*** Opening of Records shown ***
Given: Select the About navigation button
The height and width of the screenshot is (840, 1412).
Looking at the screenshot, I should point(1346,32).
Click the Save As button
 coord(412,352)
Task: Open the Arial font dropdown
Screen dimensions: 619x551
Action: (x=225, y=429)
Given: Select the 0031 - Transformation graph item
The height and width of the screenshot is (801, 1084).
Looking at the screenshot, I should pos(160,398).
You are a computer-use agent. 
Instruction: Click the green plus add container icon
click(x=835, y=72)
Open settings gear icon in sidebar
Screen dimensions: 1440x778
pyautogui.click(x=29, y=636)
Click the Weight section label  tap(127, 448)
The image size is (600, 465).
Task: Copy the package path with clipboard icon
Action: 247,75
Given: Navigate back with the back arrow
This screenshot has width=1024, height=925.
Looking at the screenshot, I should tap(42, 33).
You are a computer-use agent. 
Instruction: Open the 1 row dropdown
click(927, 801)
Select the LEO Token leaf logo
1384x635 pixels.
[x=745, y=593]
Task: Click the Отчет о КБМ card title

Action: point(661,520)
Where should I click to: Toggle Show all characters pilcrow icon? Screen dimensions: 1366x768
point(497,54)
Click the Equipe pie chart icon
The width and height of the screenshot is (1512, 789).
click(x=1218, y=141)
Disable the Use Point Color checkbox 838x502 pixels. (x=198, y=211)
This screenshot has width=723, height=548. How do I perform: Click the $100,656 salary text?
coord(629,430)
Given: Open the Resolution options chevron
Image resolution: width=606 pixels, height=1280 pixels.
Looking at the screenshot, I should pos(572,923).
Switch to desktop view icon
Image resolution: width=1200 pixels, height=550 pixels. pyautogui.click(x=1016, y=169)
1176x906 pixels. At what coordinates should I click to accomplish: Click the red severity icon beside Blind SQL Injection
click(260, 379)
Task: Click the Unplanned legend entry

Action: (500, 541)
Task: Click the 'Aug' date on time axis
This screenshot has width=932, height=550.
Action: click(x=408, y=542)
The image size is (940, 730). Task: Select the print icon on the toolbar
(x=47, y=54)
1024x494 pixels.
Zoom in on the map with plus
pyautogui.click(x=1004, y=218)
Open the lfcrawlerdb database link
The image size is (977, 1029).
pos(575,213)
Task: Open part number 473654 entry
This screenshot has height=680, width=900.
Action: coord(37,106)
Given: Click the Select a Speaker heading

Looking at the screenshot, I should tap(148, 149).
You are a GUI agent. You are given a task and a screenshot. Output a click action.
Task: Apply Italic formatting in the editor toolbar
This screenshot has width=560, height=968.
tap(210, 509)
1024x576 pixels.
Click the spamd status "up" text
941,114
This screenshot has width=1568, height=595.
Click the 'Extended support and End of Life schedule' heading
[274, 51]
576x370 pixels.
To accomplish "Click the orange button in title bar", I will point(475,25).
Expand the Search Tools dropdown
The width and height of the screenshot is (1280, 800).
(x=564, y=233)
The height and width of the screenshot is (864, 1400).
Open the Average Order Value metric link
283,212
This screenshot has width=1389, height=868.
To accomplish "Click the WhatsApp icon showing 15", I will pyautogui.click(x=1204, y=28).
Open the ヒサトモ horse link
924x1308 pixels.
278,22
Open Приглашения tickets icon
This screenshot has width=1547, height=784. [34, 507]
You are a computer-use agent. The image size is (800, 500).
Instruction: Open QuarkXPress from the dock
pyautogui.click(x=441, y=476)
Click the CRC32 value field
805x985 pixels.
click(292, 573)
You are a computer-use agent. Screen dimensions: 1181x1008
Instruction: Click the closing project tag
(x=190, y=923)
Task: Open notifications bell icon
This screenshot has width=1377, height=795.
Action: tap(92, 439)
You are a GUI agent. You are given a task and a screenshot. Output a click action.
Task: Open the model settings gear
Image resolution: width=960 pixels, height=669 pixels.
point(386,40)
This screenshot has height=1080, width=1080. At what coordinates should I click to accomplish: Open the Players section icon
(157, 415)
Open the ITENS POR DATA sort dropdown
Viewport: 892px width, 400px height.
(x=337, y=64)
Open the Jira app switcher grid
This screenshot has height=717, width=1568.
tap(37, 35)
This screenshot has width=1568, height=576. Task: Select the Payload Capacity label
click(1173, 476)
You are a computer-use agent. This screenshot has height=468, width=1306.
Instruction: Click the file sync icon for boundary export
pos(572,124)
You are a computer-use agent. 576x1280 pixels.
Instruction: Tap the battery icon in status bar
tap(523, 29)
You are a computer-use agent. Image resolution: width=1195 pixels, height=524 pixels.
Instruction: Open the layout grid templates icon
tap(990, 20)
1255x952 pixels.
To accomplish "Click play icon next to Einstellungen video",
*** Close of Records shown ***
:: Exercise requirements ::
Above are the records; copy exactly the lines from the line with "Given: Click the Select a Speaker heading" through the line with "This screenshot has width=1568, height=595.", both included.

:: Response to this exercise ::
Given: Click the Select a Speaker heading

Looking at the screenshot, I should tap(148, 149).
You are a GUI agent. You are given a task and a screenshot. Output a click action.
Task: Apply Italic formatting in the editor toolbar
This screenshot has width=560, height=968.
tap(210, 509)
1024x576 pixels.
Click the spamd status "up" text
941,114
This screenshot has width=1568, height=595.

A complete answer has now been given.